Another hub gene EGFR is widely recognized for its important role in cancer . Specifically, the amplification and mutation of EGFR proteins are shown to be driving events in basal-like breast cancers. EGFR is an epidermal growth factor receptor, a gene that is meant to check and control the growth of skin cells. In addition to being a hub gene, we also find that EGFR is a significantly methylated gene with a positive correlation between methylation and gene expression. If the methylation level for EGFR is low, the gene may be suppressed, which could lead to abnormal growth of skin cells. Conversely, high methylation levels would cause EGFR to be overexpressed and amplified, and as mentioned above, are driving events in cancer.
Additionally, we have identified FN1 as a hub gene. FN1 encodes fibronectin, a glycoprotein involved with migration processes, which includes metastasis . Metastasis occurs often in the late stages of cancer and is where secondary tumors develop at a different location than the primary tumor. Thus, variations in the gene expression levels of FN1 due to methylation can strongly impact the spread of cancerous tumors.

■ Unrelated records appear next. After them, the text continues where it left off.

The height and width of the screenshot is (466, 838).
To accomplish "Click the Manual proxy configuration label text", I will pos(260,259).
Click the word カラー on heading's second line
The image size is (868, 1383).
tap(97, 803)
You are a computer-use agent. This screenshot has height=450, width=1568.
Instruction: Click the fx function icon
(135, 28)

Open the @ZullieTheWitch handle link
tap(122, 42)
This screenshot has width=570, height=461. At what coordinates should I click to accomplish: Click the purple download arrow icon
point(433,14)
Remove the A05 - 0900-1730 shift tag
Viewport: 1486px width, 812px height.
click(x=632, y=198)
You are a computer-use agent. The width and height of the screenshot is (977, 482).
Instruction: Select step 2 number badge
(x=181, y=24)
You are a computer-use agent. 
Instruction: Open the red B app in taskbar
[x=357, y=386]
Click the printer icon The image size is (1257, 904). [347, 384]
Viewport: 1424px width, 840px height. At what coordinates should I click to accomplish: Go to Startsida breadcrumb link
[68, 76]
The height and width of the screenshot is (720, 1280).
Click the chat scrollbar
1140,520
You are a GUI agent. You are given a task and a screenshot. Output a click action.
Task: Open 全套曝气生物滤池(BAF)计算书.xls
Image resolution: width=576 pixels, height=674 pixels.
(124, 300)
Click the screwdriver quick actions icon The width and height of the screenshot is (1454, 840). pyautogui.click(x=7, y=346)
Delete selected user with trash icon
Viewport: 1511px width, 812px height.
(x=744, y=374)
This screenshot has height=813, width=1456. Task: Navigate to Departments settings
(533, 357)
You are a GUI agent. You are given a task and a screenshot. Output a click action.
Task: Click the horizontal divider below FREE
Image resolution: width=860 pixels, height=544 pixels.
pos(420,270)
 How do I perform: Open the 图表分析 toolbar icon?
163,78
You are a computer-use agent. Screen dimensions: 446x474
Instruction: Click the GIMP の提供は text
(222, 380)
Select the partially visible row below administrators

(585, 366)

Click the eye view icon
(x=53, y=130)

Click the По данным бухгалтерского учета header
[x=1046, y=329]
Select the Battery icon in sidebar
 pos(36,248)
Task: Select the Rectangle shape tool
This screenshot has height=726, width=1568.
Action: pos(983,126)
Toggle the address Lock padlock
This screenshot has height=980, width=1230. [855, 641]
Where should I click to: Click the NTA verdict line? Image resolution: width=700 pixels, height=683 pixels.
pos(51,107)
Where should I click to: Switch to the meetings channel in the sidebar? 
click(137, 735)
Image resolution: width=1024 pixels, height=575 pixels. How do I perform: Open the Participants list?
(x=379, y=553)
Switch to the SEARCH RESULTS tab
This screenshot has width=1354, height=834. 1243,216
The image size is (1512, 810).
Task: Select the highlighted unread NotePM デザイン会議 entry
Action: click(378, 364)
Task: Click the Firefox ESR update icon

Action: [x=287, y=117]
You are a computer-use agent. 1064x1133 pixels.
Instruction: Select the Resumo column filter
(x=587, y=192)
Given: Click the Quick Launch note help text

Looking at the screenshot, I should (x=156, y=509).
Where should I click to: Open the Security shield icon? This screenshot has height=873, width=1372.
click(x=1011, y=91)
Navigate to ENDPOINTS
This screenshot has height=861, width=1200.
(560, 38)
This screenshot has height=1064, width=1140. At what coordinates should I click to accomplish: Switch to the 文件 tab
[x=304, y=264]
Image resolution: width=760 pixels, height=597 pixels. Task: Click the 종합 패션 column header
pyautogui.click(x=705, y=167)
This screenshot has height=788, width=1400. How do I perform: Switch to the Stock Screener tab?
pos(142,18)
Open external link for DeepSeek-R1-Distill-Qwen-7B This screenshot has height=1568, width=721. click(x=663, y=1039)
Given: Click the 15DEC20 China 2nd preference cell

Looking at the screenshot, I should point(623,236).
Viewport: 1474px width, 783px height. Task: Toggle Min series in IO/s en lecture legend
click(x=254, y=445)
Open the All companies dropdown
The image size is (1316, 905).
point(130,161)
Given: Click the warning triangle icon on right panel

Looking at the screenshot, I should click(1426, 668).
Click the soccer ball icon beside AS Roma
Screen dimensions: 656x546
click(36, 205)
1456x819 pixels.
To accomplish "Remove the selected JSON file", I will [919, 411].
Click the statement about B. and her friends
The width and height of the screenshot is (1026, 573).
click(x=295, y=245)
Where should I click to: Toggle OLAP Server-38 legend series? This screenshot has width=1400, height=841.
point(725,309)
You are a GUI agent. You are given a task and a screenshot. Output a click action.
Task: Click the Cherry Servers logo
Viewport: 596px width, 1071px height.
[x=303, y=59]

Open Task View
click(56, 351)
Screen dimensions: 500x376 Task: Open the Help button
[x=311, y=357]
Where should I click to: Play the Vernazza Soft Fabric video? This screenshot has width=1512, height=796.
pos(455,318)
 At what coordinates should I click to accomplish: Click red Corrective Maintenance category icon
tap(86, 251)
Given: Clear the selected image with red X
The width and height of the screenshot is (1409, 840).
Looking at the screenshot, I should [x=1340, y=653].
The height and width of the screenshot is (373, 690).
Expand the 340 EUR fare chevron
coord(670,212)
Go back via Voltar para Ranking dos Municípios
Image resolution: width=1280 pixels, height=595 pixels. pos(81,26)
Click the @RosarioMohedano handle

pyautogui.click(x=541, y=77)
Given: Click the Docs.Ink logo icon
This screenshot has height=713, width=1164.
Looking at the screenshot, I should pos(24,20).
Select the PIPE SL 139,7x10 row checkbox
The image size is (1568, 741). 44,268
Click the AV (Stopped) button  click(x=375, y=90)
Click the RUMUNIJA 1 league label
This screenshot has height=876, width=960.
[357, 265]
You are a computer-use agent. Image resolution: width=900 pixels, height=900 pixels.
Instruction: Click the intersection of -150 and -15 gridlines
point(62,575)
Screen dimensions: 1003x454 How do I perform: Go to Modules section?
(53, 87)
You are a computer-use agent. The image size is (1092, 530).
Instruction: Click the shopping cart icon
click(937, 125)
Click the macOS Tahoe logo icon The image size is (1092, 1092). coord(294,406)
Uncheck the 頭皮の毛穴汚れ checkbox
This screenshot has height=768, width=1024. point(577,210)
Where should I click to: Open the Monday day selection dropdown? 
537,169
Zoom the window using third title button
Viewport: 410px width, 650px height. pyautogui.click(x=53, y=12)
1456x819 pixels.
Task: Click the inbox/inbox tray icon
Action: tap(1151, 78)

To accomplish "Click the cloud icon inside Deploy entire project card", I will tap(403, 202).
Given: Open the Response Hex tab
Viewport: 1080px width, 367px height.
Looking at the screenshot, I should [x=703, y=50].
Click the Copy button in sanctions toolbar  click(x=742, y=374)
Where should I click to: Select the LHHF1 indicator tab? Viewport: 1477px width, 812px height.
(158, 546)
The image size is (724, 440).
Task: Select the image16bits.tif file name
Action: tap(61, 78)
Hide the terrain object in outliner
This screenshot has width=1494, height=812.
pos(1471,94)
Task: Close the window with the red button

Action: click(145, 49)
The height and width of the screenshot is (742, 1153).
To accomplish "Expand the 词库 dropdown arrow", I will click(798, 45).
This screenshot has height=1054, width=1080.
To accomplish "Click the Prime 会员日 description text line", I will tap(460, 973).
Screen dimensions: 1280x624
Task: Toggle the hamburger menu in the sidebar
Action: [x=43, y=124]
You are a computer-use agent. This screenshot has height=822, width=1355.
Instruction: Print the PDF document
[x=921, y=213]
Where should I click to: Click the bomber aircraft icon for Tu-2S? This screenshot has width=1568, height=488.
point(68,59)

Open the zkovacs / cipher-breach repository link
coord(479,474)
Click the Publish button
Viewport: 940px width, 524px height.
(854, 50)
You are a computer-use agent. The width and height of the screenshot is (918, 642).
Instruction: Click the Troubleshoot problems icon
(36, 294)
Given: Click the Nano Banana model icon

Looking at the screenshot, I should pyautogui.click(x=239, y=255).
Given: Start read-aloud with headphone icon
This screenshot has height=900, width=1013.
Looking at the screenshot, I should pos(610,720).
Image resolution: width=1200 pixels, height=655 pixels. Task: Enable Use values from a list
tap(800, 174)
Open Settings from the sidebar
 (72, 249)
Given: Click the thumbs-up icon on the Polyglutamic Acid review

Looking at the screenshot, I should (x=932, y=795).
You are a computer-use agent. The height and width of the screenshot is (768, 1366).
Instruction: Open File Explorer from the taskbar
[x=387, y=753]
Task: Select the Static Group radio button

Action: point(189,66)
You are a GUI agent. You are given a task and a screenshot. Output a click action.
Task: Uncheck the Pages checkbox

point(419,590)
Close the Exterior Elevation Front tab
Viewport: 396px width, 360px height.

FOXA1 is a transcription factor that is associated with ER+ breast cancer and luminal breast carcinoma . It is involved with apoptosis and cell cycle regulation, among other functions. We find that FOXA1 has a significant negative correlation between methylation and gene expression. High methylation levels of this gene may cause low expression levels, which in combination with FOXA1’s functions of regulating the cell cycle and apoptosis, can lead to cancer.
Another hub gene is COL18A1. It encodes the alpha chain of type XVIII collagen, which is ultimately linked to the production of endostatin, a protein that is able to inhibit tumor growth . Thus, COL18A1, when normally expressed, may aid in the prevention of cancer. However, we identify it as a gene with negative correlation between methylation and gene expression, so high methylation levels may suppress the expression of COL18A1, making our bodies more prone to the formation of cancerous tumors. The other three identified hub genes and their respective functions are summarized in Table 5.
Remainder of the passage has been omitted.